A cidade de São Paulo sediou em março de 2011 a 2.ª Conferência Internacional sobre o Processo AQUA (Alta Qualidade Ambiental). Os debates em torno da certificação da construção sustentável, criada na França, atraíram especialistas de todo o mundo. Do Brasil, esteve presente o professor Manuel Carlos Reis Martins, coordenador executivo do Processo AQUA da Fundação Vanzolini.

Manuel Martins, coordenador do processo AQUA no Brasil: certificação se baseia em 14 critérios de sustentabilidade.

Em sua palestra, ele destacou os principais aspectos da certificação AQUA para edifícios habitacionais e edifícios em operação. Na entrevista a seguir, Manuel Martins explica as semelhanças e diferenças entre as certificações AQUA e LEED (Leadership in Energy and Environmental Design), como está o avanço das construções sustentáveis no Brasil e quais os requisitos que um empreendimento deve ter para reivindicar o certificado. Confira:

O processo AQUA (Alta Qualidade Ambiental) se compara à certificação LEED? O que eles têm em comum e o que têm de diferente?
Eles têm em comum a ideia de avaliar a sustentabilidade da construção, em termos de impacto ao meio ambiente, conforto e saúde. Essa preocupação do LEED é a mesma preocupação do AQUA. Agora, a partir daí, eles são totalmente diferentes. O LEED foi desenvolvido nos Estados Unidos com base na experiência de construção americana e nas normas e legislações americanas, enquanto o AQUA, no modelo francês HQE (Haute Qualité Environnementale), que é um modelo anterior ao LEED, leva em conta o desempenho, ou seja, não é um modelo que requeira soluções de projetos pré-concebidos. Porque quando o critério é desempenho, você pode responder a este desempenho com uma solução de projeto adequada para aquele local. Então, a partir daí, a Fundação Vanzolini fez, com a ajuda dos professores da Engenharia de Construção Civil da Poli/USP, a adaptação para o Brasil do HQE francês, que resultou no AQUA. Ele contempla legislações, regulamentações, parâmetros de desempenho e características da construção no Brasil.

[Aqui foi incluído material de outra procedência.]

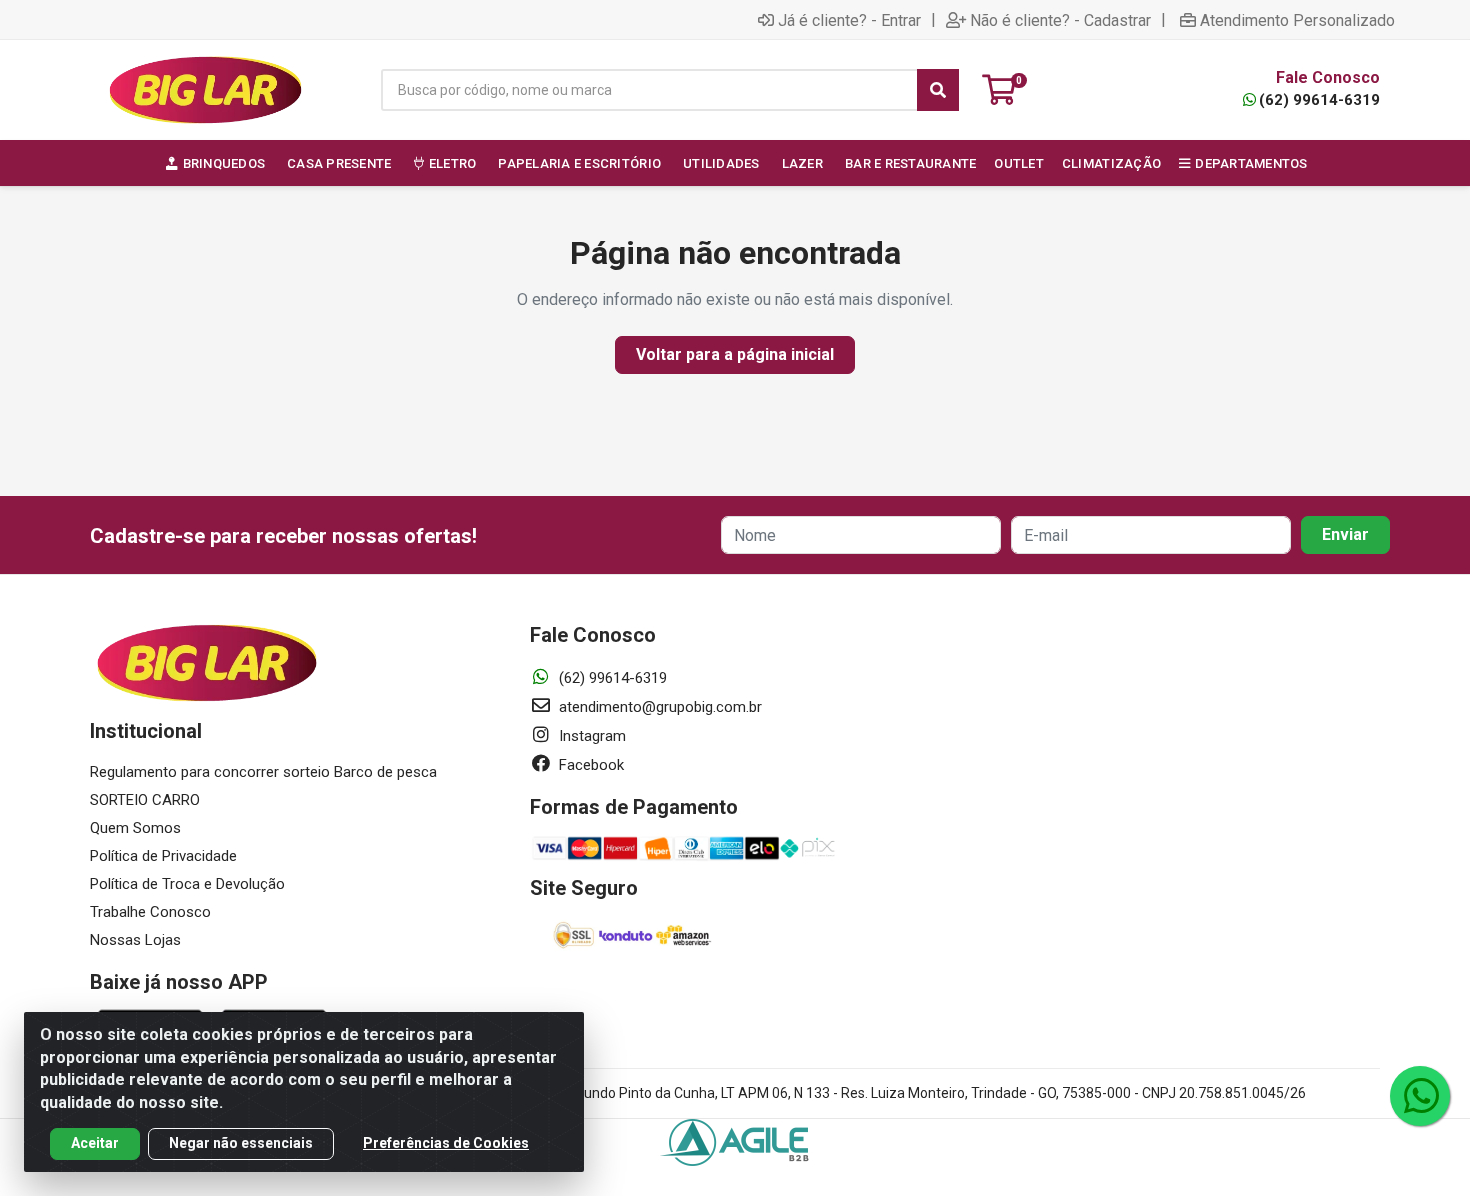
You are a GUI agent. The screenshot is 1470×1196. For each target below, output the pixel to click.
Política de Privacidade (163, 856)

Daria para dizer que a certificação AQUA é mais rigorosa do que o LEED?
Veja, o processo americano avalia por pontos. Então, tem de fazer um determinado número de pontos para ser certificado. Isso quer dizer que o empreendedor pode escolher os pontos que ele quer fazer, independentemente do contexto do empreendimento. O fato de ele escolher os pontos significa que o empreendimento pode não sair tão coerente assim e, mesmo assim, atingir o que é requerido pela certificação. Já o AQUA é mais rigoroso. O AQUA tem de atender todos os critérios. Ele busca uma série de fatores, como o contexto do empreendimento, onde ele vai se inserir, o que é o empreendimento, como ele vai funcionar. Além disso, analisa o local do terreno, a questão econômica e legal do empreendimento.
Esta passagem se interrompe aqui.